For starters you can not raise a billion dollars in Uganda...
A few weeks ago, I interviewed Aga Sekalala Jr about his
businesses but more specifically about keeping his companies in a state of financial
readiness.
The way he explained it or how I understood it is that they,
he was speaking about Ugachick have structured themselves in such a way that a
moment’s notice they can borrow money from the banks or attract investors.
This goes beyond having clean books of accounts to having
certifiable process and adopting best-in-class systems across the company. This
takes time, is arduous and the immediate benefits to staff and management when
you are doing it are not apparent but it pays off in the long term.
In the interview Sekalala said this is necessary because you
never know when the need for more funds arises. Banks promising you the funds
in 48 hours is just a sales pitch, it rarely if ever happens like that and it
takes longer if you are not ready.
My favourite American Warren Buffett has gained some notoriety for investing millions of dollars buying companies he has never visited, but just on the strength of their financial records. Buffett who turned 92 last week has been looking over financial statements since he was 11 so probably can see things the rest of us mere mortals can not, just by looking at a balance sheet...
Back to Roofings ltd. For them to be able to raise a billion
dollars and from foreign funders, speaks to their financial readiness. In the
bigger picture of international finance raising a billion dollars is the atom
in the drop in the ocean. But to be good for that kind of funding must have
taken years of building trust and demonstrating integrity.
I remember in 2002 looking to buy iron sheets from roofing
and then, 20 years ago, they had a waiting list a mile long, not for lack of
materials but because the demand was overwhelming and not only locally. I remember
seeing a man, they told me was Burundian pacing up and down the premise as his
two trucks were being loaded, with an order he had made a few weeks previously.
You do not come it to such money without being organised, organised
to the point that a financier looking in on the business can determine whether
he will get his investment back, with an acceptable return.
The fact that our business struggle to survive to their
tenth year, leave alone transition from generation to generation is more a
function of how they are structured, or not, than that they lack funding. In fact,
the better organized business never lacks for funding, be it from internal or
external sources. Even in these harsh economic times.
To my mind what Roofings Ltd and Ugachick show us is that
one, business can grow and thrive in this country and secondly that raising
funds starts with the business. Or businessmen may get rejected because they
fail tick a few boxes, but those are the rules the financiers have set, you
either play by the rules or go elsewhere.

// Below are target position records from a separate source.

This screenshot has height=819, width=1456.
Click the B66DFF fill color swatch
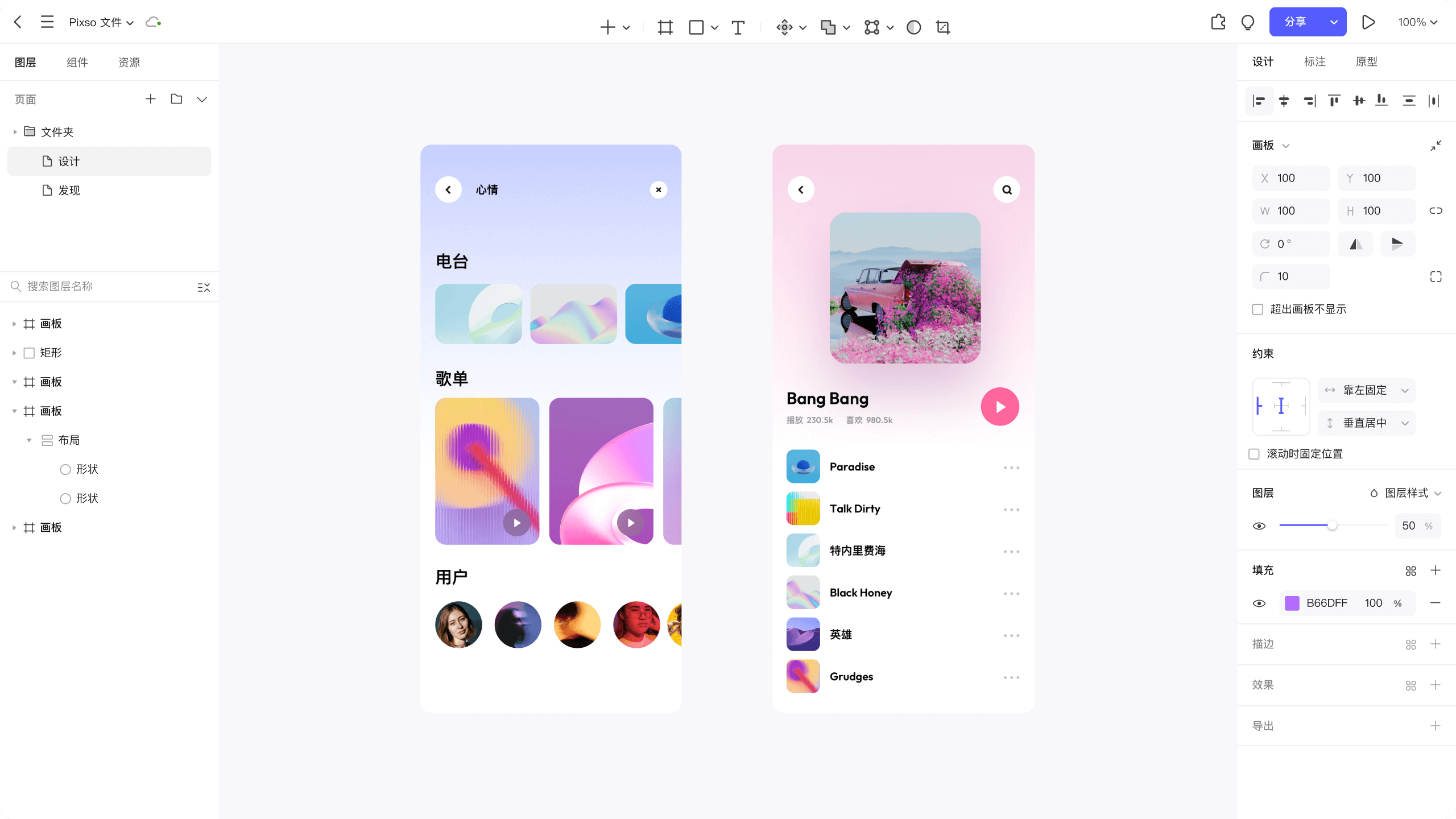tap(1292, 603)
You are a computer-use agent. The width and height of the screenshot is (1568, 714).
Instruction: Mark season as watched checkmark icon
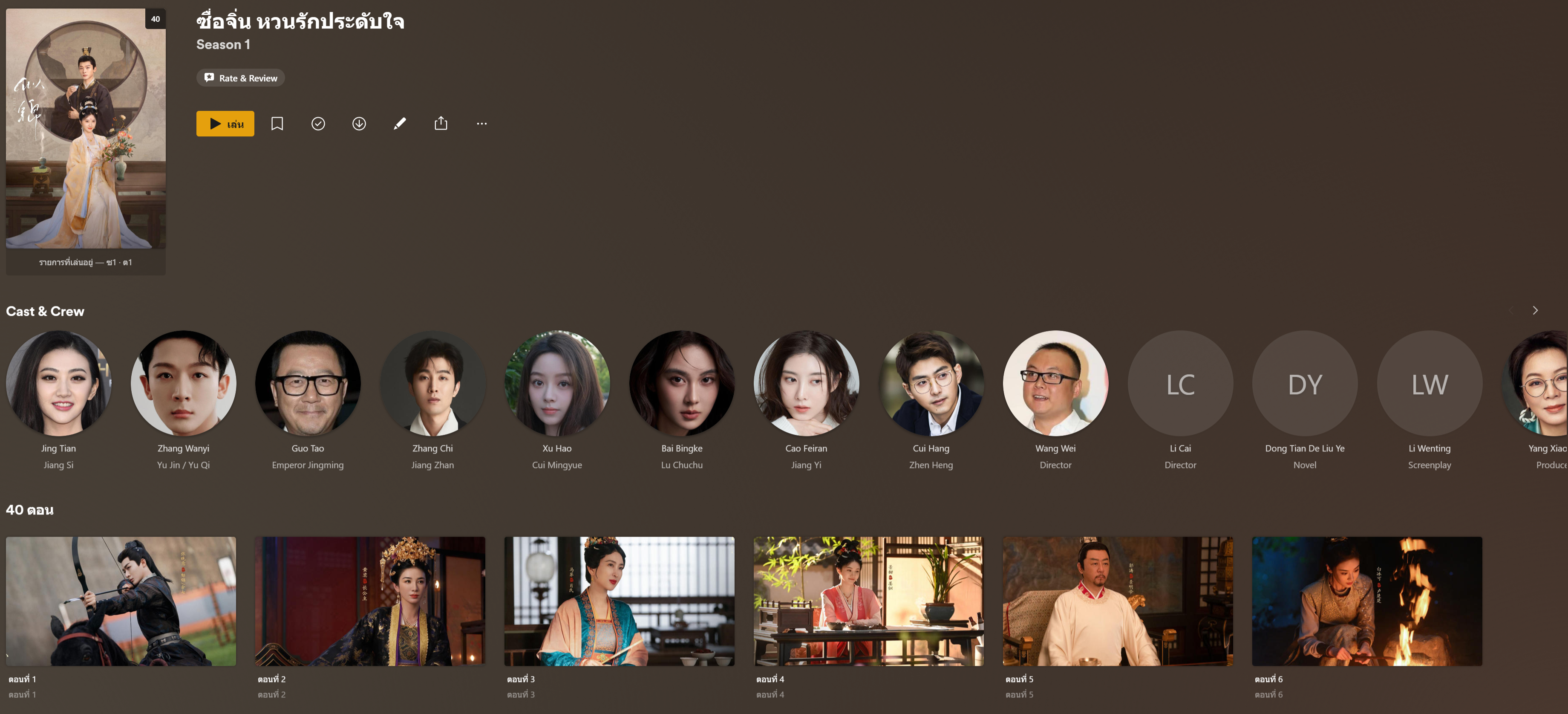point(318,124)
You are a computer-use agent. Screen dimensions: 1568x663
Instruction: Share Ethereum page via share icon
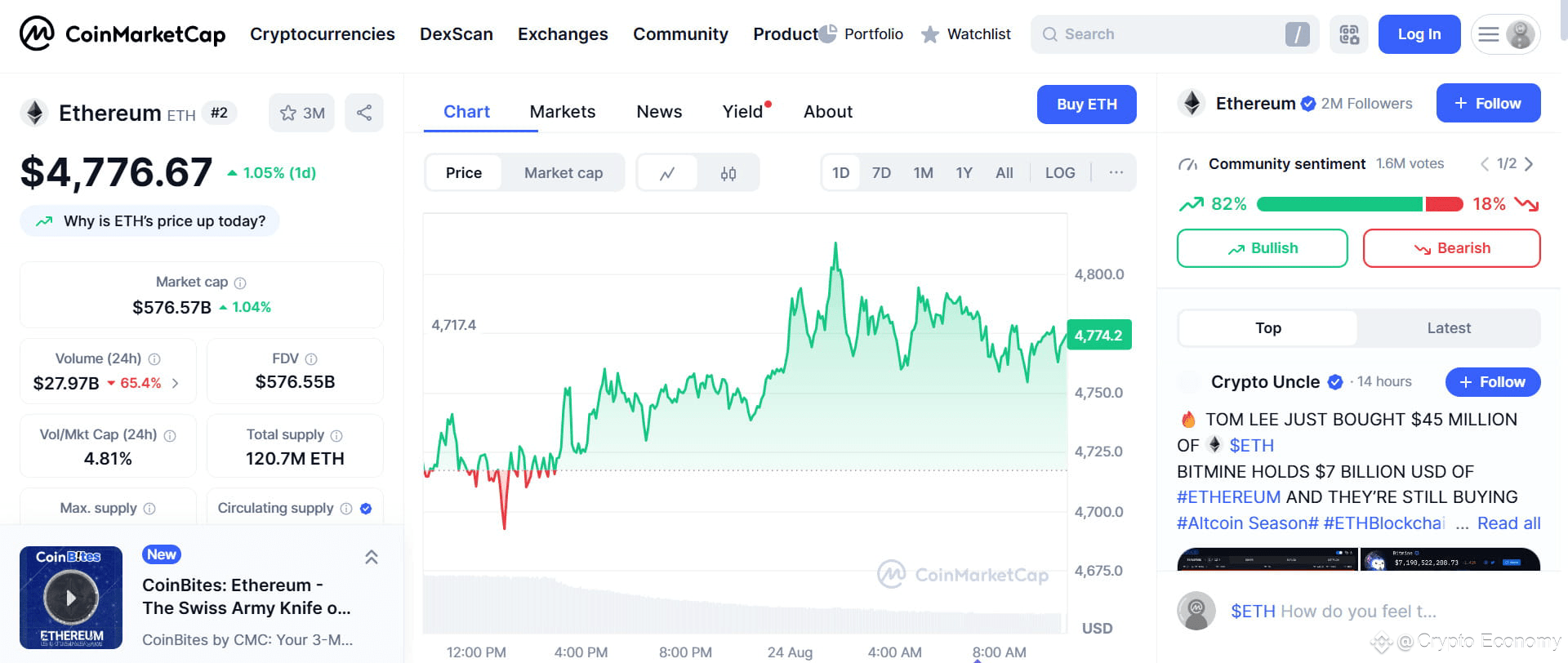pos(364,113)
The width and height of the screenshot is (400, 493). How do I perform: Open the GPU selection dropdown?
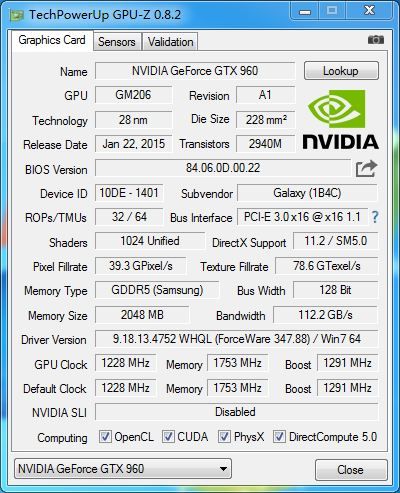[123, 469]
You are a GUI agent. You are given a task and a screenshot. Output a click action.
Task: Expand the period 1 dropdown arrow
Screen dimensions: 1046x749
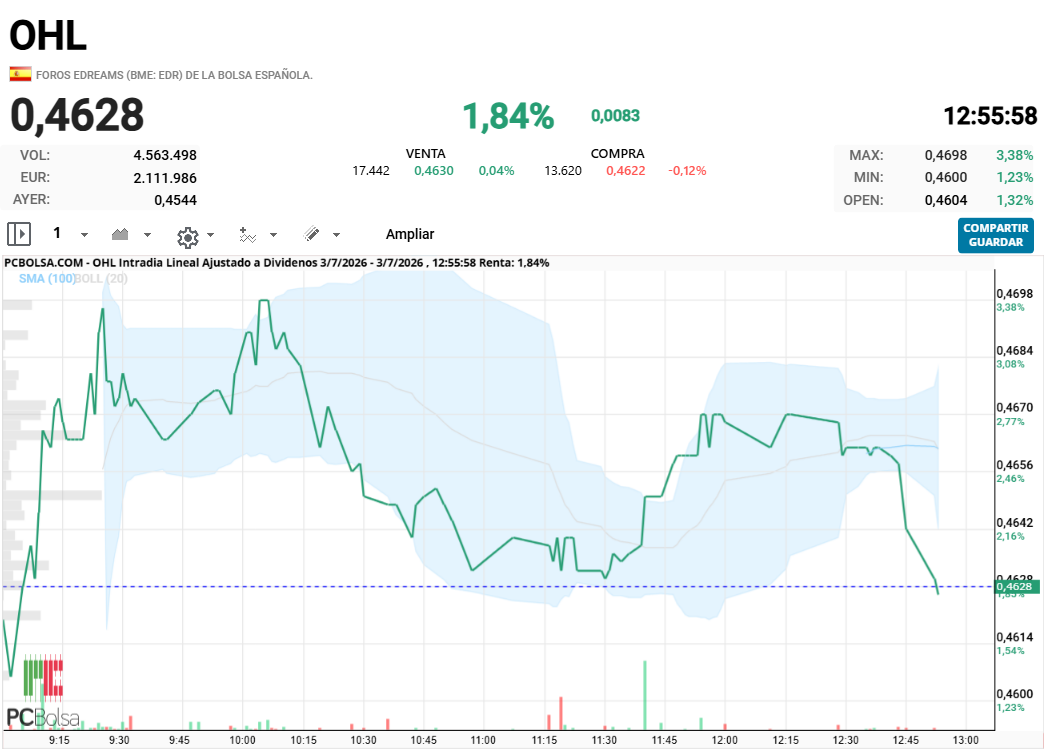pyautogui.click(x=85, y=235)
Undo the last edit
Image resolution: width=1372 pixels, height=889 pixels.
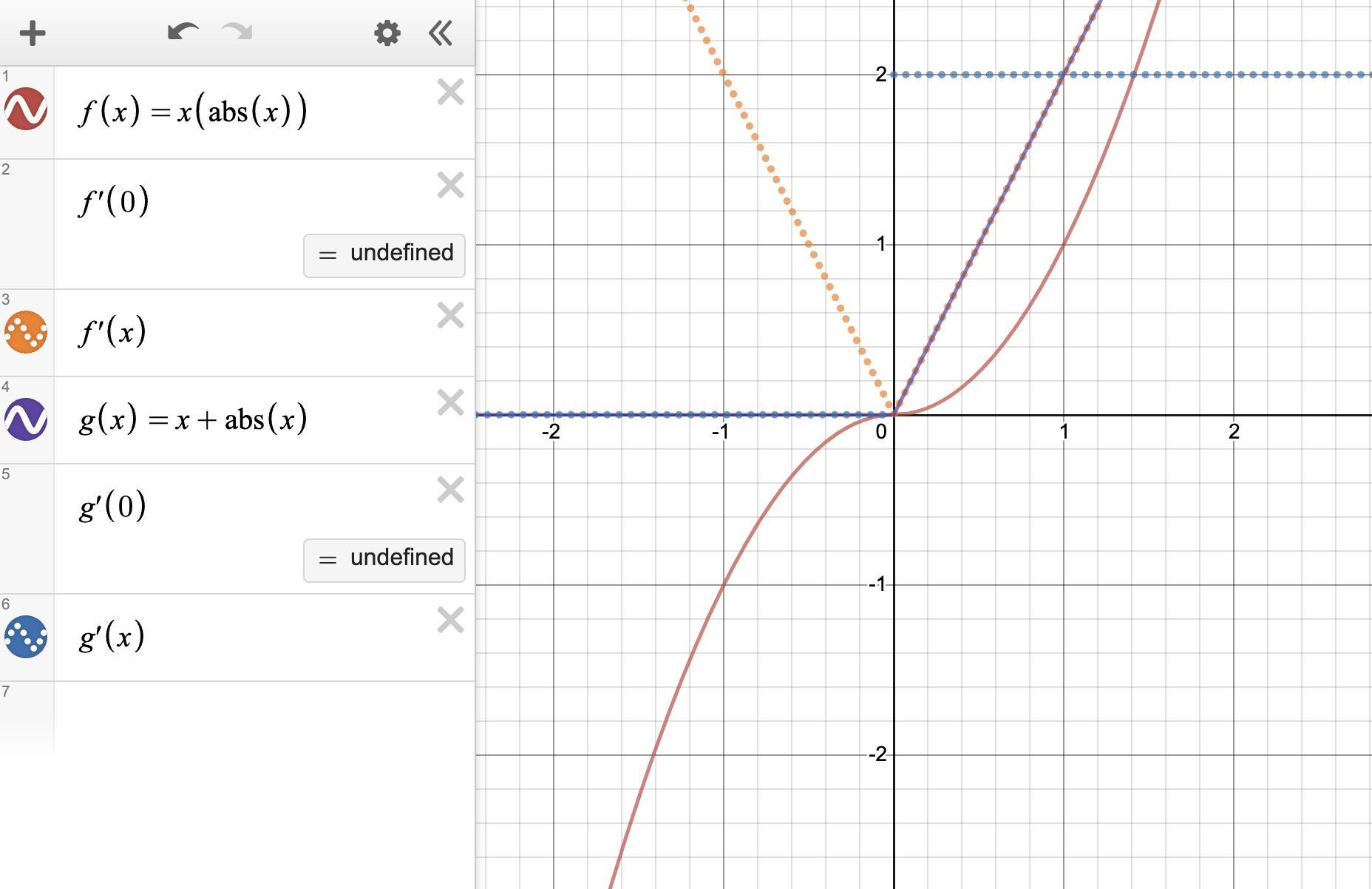pyautogui.click(x=183, y=32)
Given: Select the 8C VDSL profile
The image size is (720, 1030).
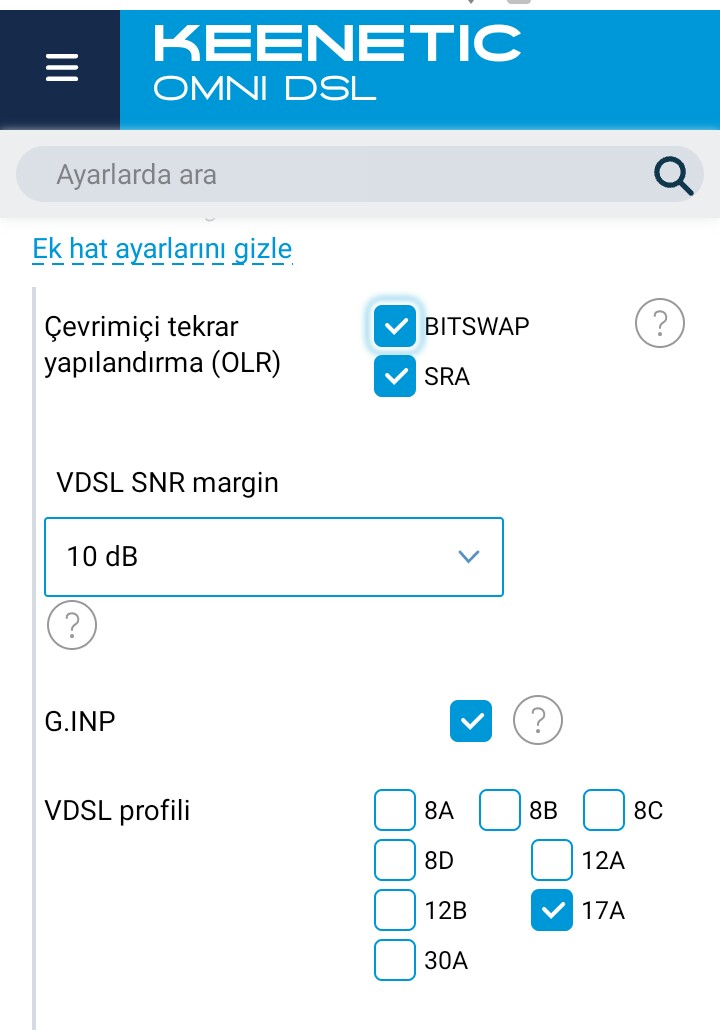Looking at the screenshot, I should pos(604,810).
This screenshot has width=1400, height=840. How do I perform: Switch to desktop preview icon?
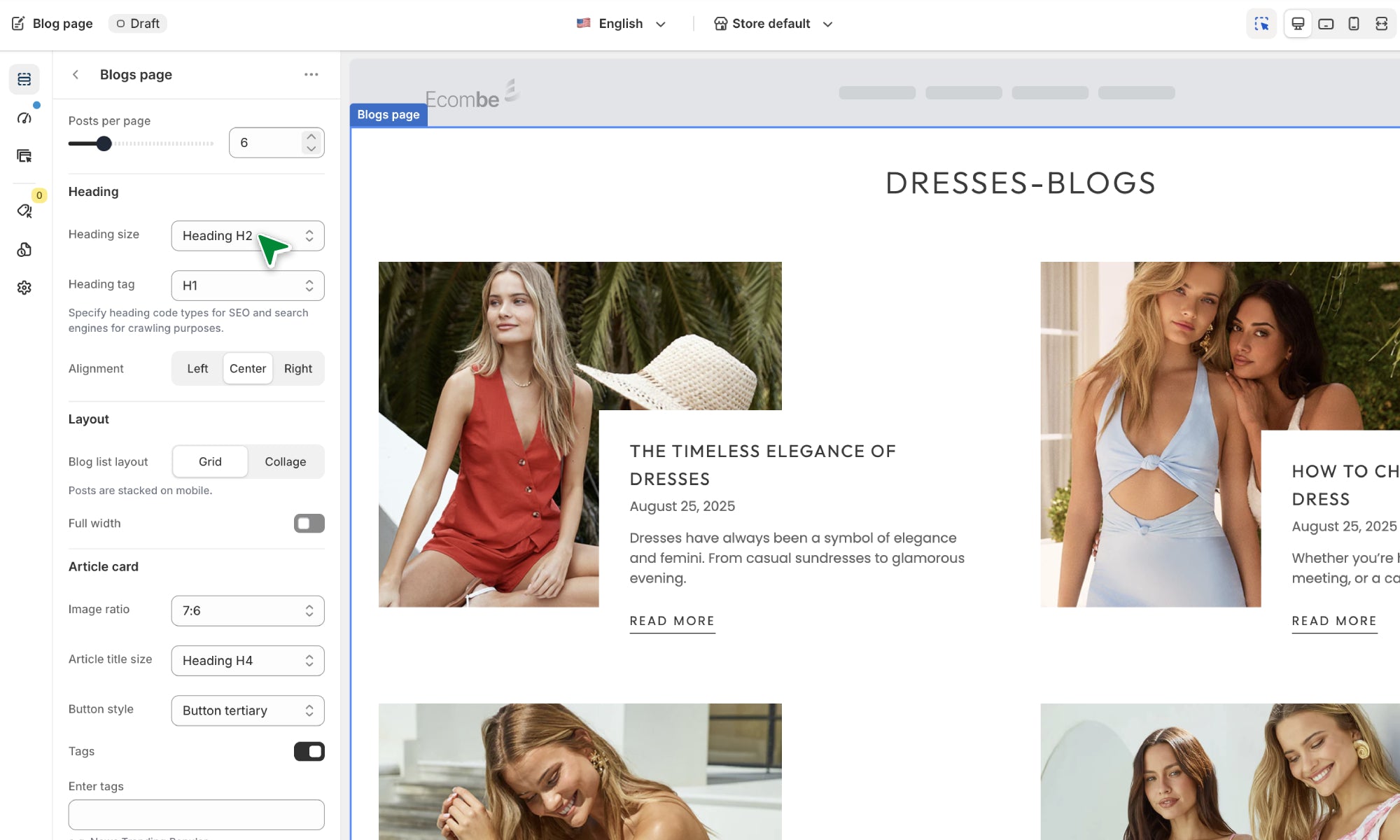click(x=1298, y=24)
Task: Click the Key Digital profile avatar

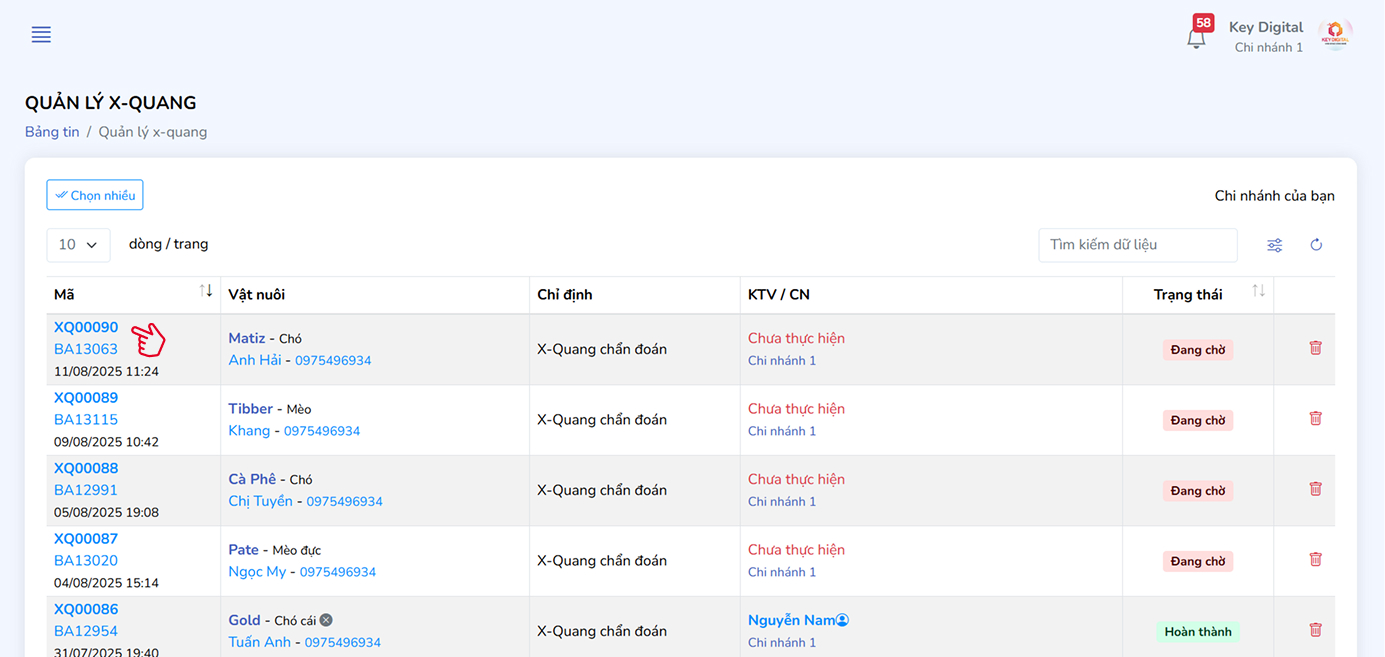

It has been said many times in this column that our poverty is down to our inability or willingness to aggregate our resources. And as such someone else comes along, looks beyond our moaning and groaning, and turns this pig’s ear of an economy into gold....
But it goes beyond failure to aggregate resources. What does
it take to aggregate our resources? Leadership. Our failure to do so points to
a lack of leadership. The knee jerk reaction for us, is to look at politics but
even at our own individual levels we are unable to aggregate our land, capital
or human resource capacities.
What that means is that people who have hacked that challenge
come here and literally drive us out of “our” town.